# start of Data for this task
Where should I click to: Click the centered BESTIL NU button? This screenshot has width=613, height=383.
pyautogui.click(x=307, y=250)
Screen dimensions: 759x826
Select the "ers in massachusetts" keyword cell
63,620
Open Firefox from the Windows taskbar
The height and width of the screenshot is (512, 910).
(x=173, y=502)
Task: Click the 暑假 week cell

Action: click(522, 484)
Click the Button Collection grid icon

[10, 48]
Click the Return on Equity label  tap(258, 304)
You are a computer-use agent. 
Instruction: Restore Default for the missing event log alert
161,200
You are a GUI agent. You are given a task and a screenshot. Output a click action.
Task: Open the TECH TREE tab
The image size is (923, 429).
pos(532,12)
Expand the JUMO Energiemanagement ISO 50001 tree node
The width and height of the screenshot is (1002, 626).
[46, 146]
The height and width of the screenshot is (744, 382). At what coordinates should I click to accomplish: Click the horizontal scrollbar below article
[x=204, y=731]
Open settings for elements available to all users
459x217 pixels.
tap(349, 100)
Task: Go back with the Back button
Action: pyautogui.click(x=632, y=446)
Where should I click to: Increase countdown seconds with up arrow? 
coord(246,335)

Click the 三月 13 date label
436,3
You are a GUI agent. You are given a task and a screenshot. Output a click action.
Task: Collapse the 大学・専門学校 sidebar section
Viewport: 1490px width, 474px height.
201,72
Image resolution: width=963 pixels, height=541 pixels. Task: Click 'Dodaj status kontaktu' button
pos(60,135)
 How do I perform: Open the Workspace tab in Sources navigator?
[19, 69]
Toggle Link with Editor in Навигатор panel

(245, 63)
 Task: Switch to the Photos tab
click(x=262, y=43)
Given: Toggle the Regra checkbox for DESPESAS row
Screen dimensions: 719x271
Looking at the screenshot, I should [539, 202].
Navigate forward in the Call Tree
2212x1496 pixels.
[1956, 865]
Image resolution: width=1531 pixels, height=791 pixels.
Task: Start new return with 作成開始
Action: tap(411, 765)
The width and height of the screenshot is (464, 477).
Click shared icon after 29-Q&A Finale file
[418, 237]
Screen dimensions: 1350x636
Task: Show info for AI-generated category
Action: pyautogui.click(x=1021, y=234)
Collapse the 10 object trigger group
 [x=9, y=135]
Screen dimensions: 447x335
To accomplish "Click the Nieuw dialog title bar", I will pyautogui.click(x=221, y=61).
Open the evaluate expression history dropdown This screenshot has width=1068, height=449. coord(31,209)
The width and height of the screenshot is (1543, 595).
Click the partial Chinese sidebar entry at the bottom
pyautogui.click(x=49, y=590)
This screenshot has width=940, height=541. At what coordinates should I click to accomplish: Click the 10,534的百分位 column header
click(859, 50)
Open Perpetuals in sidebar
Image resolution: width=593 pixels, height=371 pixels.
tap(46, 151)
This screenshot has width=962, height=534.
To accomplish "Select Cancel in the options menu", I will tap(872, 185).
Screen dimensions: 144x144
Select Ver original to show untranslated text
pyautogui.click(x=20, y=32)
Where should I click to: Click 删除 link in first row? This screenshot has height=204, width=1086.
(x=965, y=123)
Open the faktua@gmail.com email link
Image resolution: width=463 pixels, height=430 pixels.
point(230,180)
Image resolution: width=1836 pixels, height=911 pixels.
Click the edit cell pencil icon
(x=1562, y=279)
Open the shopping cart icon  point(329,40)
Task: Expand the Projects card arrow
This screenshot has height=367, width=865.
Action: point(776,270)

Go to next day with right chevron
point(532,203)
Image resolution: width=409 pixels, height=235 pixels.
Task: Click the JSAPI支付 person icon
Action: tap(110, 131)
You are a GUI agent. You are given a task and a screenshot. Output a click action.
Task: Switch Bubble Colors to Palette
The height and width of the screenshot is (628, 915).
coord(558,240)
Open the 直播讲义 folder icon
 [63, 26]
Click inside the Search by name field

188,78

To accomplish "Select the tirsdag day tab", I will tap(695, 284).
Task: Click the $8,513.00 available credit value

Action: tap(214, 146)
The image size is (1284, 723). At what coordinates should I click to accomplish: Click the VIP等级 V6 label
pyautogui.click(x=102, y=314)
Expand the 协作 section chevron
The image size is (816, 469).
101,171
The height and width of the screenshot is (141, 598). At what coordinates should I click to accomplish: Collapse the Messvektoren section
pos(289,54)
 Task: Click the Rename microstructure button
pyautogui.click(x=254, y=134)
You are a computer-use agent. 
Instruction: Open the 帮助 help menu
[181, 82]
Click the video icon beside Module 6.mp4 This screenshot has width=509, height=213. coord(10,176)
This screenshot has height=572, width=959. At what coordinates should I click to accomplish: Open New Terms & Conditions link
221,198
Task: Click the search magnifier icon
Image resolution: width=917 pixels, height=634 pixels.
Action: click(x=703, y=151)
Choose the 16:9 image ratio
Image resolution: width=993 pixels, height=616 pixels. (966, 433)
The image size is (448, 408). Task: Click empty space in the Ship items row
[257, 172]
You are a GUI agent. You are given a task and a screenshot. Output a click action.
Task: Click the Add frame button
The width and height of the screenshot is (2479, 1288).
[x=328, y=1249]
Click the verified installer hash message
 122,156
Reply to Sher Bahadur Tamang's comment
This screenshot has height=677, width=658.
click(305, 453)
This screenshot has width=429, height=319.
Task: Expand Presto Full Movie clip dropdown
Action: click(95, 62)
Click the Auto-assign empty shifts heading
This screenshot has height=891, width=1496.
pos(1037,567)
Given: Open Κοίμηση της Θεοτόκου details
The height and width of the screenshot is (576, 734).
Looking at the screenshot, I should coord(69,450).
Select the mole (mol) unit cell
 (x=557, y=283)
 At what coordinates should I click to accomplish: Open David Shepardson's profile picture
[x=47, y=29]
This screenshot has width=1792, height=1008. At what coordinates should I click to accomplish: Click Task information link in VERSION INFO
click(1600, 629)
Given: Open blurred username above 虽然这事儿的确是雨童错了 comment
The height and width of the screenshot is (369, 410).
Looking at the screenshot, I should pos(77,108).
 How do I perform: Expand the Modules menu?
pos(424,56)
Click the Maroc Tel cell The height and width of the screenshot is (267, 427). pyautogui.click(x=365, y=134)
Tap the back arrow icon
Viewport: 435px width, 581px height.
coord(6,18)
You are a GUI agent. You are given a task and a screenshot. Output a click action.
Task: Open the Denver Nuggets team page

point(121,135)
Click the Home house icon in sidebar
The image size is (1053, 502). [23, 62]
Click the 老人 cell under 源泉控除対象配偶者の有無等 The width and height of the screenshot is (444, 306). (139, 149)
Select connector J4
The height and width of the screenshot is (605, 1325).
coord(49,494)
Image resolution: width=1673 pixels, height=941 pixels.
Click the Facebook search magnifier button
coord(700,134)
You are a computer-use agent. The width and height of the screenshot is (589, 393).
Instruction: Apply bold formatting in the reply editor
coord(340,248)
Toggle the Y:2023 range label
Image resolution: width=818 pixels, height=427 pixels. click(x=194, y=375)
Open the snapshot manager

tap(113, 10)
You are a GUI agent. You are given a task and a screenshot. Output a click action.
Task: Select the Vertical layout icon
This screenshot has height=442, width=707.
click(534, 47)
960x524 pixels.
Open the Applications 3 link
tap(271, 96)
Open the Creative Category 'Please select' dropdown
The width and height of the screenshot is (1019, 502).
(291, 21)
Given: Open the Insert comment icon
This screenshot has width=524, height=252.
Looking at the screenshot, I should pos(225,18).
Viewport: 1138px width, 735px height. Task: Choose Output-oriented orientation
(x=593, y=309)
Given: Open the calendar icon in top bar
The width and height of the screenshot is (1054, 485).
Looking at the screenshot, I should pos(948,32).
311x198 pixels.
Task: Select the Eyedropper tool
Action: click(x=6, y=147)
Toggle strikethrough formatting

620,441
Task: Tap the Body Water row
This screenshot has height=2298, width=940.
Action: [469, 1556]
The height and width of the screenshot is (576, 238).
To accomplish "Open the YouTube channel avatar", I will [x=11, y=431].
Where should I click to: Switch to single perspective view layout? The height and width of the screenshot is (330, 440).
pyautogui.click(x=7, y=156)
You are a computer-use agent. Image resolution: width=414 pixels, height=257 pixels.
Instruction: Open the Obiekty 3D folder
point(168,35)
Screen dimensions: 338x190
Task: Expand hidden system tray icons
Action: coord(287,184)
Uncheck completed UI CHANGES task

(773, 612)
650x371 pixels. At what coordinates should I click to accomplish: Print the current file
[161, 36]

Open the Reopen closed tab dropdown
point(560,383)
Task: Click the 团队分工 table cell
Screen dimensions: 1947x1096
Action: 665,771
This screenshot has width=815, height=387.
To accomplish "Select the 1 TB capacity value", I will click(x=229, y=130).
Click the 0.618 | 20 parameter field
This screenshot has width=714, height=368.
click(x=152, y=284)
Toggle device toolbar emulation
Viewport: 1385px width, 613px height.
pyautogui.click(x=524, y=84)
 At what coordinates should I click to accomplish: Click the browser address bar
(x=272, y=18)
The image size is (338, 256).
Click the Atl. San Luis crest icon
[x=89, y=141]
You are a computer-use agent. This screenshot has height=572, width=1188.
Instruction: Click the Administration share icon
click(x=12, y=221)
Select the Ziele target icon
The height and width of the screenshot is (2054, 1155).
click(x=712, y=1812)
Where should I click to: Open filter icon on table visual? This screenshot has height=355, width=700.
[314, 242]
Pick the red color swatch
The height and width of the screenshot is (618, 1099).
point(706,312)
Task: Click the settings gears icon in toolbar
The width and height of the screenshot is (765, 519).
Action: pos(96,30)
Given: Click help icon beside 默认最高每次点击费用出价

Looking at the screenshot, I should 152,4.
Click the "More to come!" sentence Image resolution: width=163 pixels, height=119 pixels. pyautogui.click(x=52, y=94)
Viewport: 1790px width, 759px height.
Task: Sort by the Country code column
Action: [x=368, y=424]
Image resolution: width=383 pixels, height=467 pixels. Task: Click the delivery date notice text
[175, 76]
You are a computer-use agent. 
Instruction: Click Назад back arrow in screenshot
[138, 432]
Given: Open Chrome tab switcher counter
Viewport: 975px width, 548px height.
# end of Data for this task
● **Do this**: Return each line above that contains the string "cell", matching case exactly.

● **Answer to this problem**:
Select the "ers in massachusetts" keyword cell
Task: Click the 暑假 week cell
Click the edit cell pencil icon
Select the mole (mol) unit cell
Click the Maroc Tel cell The height and width of the screenshot is (267, 427). pyautogui.click(x=365, y=134)
Click the 老人 cell under 源泉控除対象配偶者の有無等 The width and height of the screenshot is (444, 306). (139, 149)
Task: Click the 团队分工 table cell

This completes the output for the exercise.